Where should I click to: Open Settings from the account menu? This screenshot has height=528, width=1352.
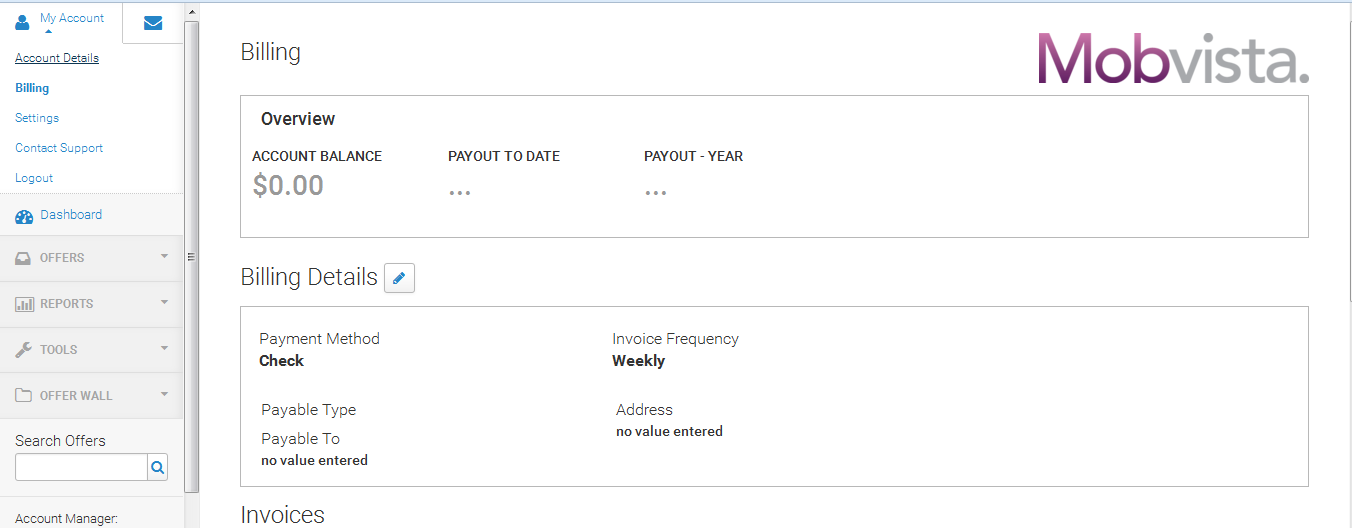[37, 118]
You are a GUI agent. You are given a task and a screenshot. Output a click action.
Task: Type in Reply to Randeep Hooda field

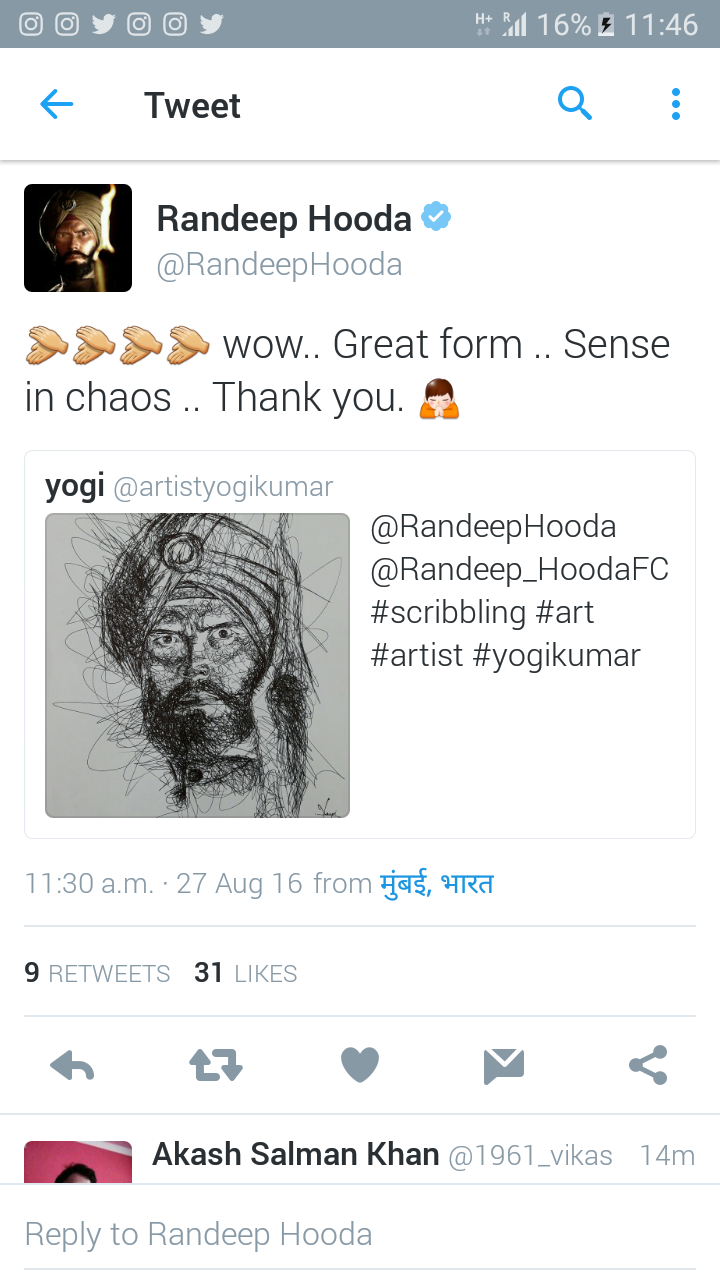[x=360, y=1234]
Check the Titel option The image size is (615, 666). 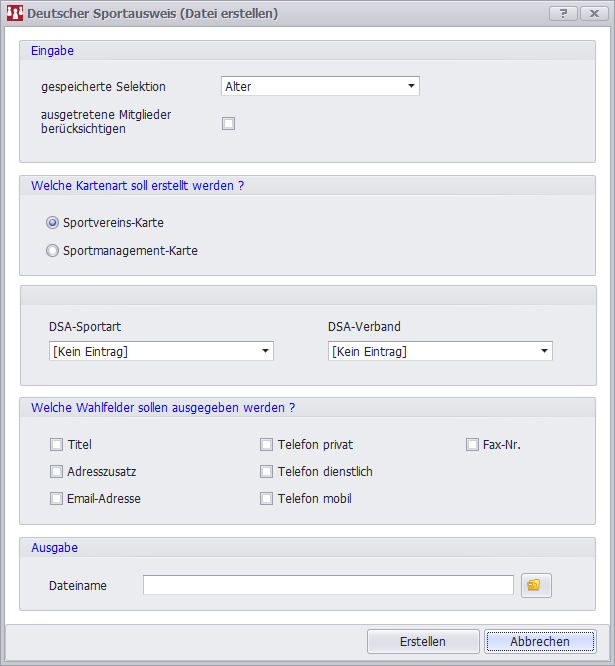pos(56,445)
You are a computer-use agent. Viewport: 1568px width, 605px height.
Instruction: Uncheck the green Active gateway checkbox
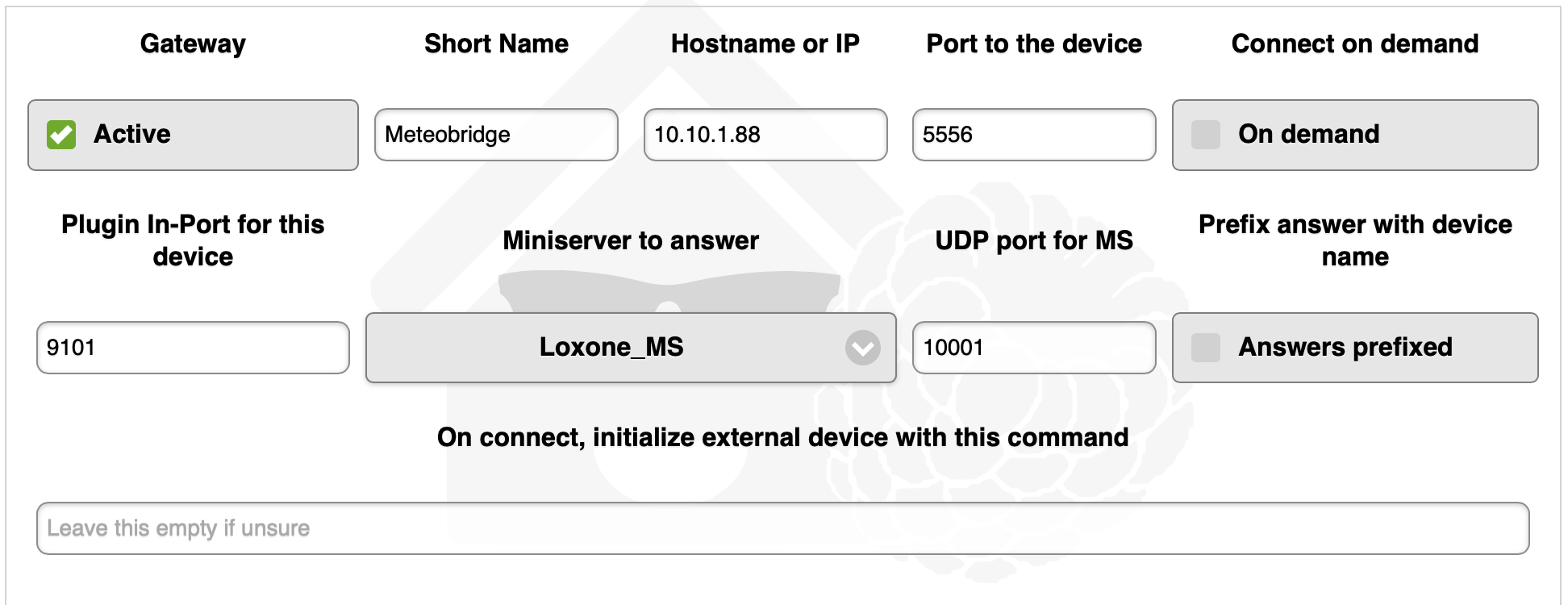click(x=61, y=135)
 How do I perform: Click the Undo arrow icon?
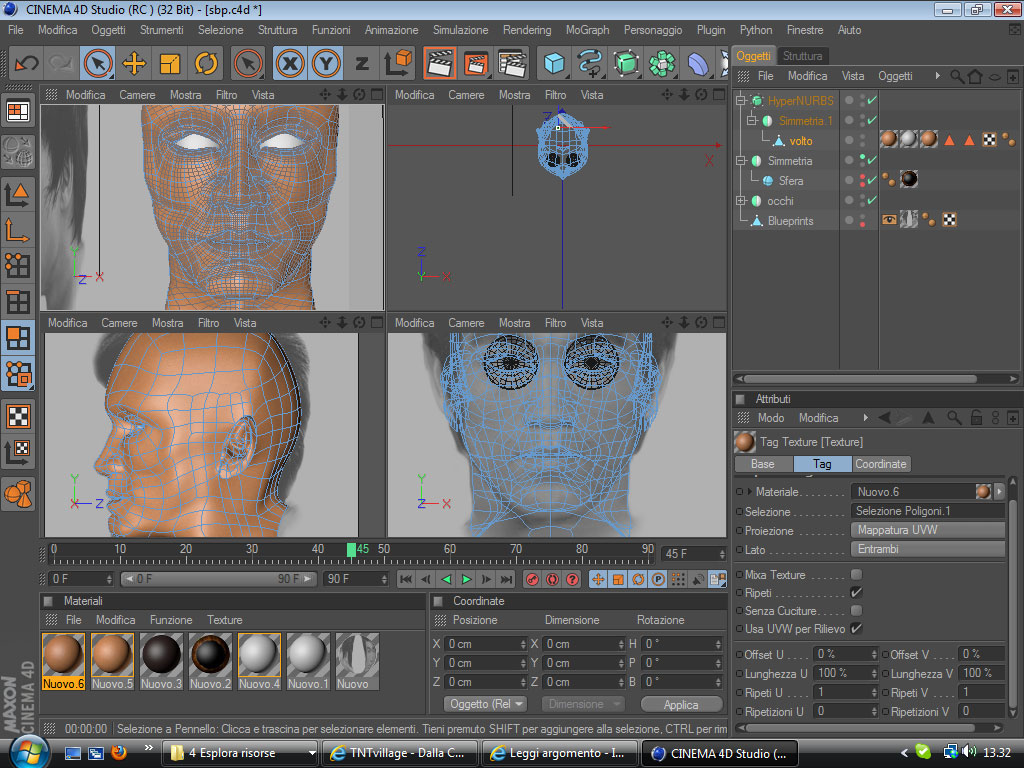pyautogui.click(x=26, y=63)
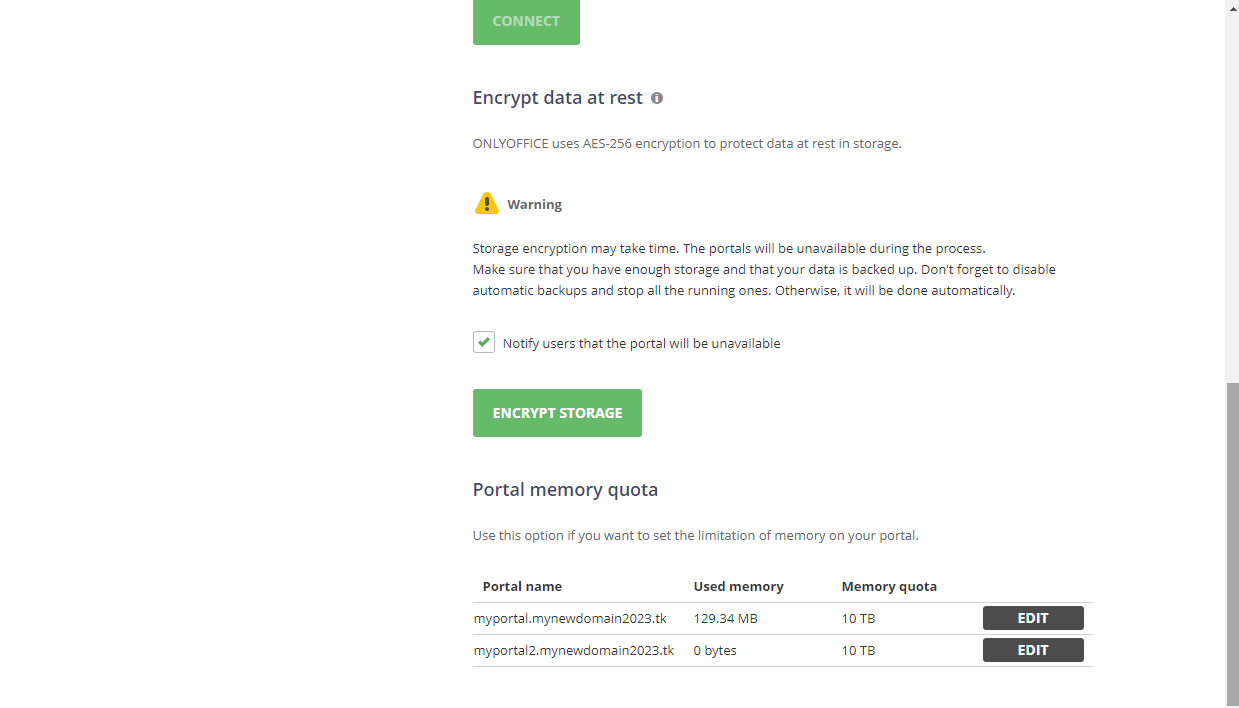The image size is (1239, 708).
Task: Click the 0 bytes used memory value
Action: click(715, 650)
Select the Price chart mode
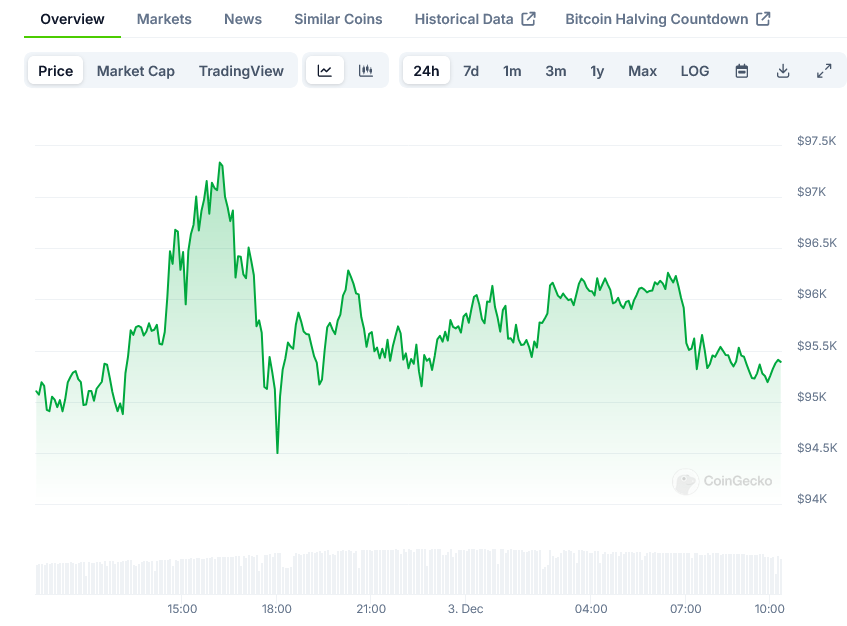Viewport: 847px width, 626px height. click(56, 71)
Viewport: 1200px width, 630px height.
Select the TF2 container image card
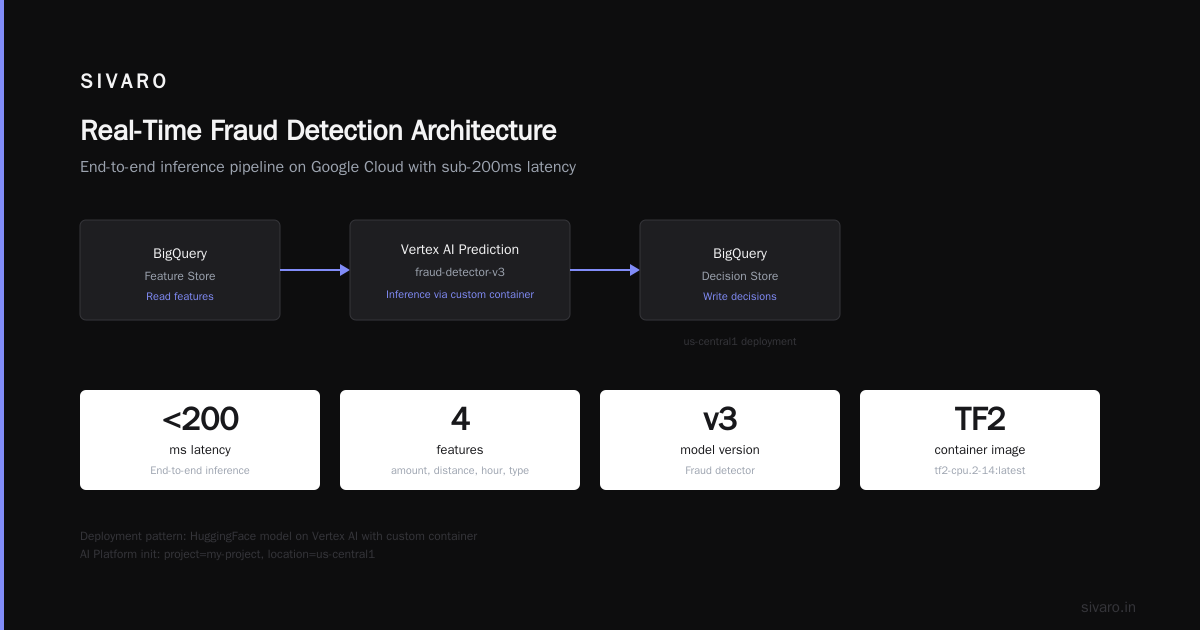(x=980, y=440)
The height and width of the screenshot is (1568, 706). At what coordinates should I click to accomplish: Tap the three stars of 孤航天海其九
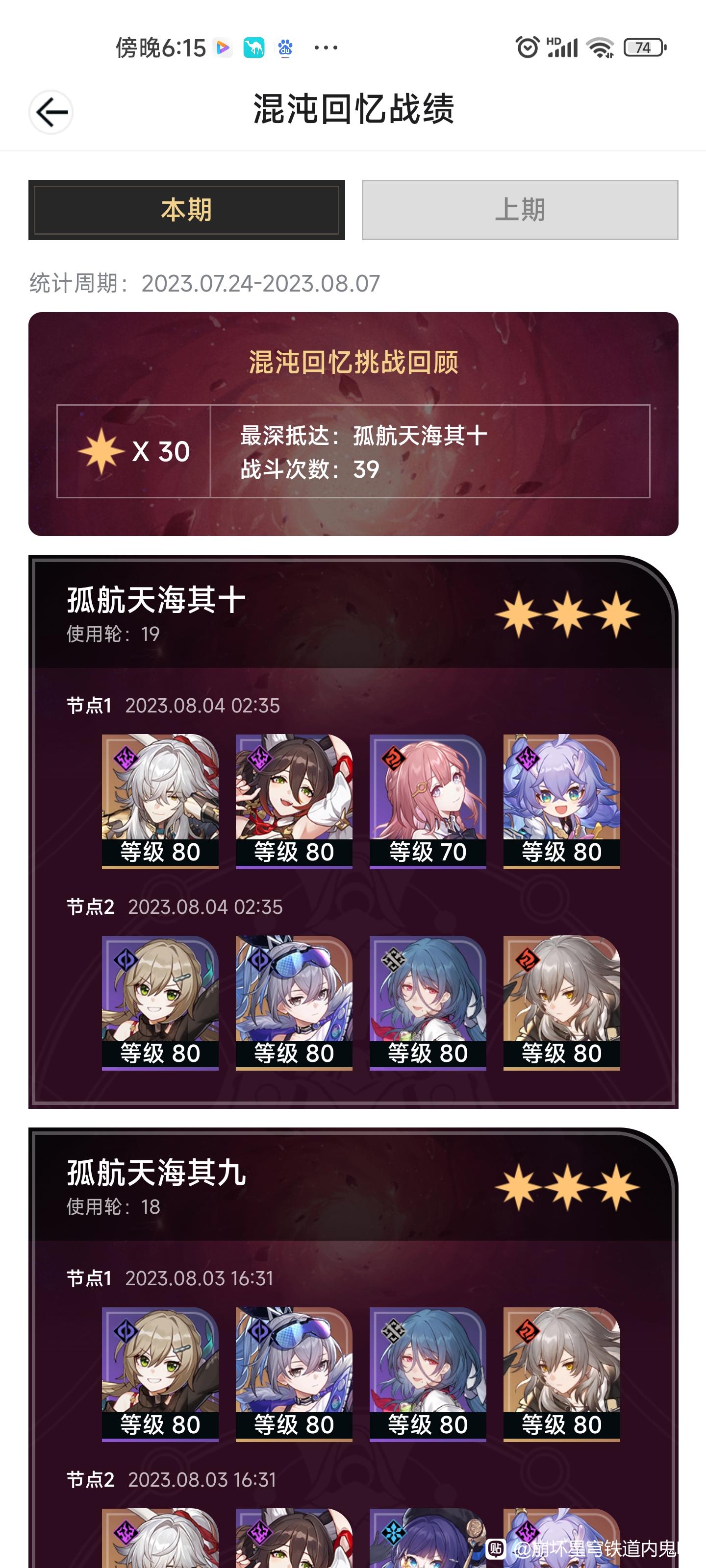567,1187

# INSTRUCTIONS FOR THE TASK
Reproduce nothing but the lines from the line containing "Viewport: 1200px width, 630px height." through the last line of the data above, exactly as written and without pictures.

# REPLY
Viewport: 1200px width, 630px height.
Select the TF2 container image card
(x=980, y=440)
The height and width of the screenshot is (1568, 706). At what coordinates should I click to accomplish: Tap the three stars of 孤航天海其九
567,1187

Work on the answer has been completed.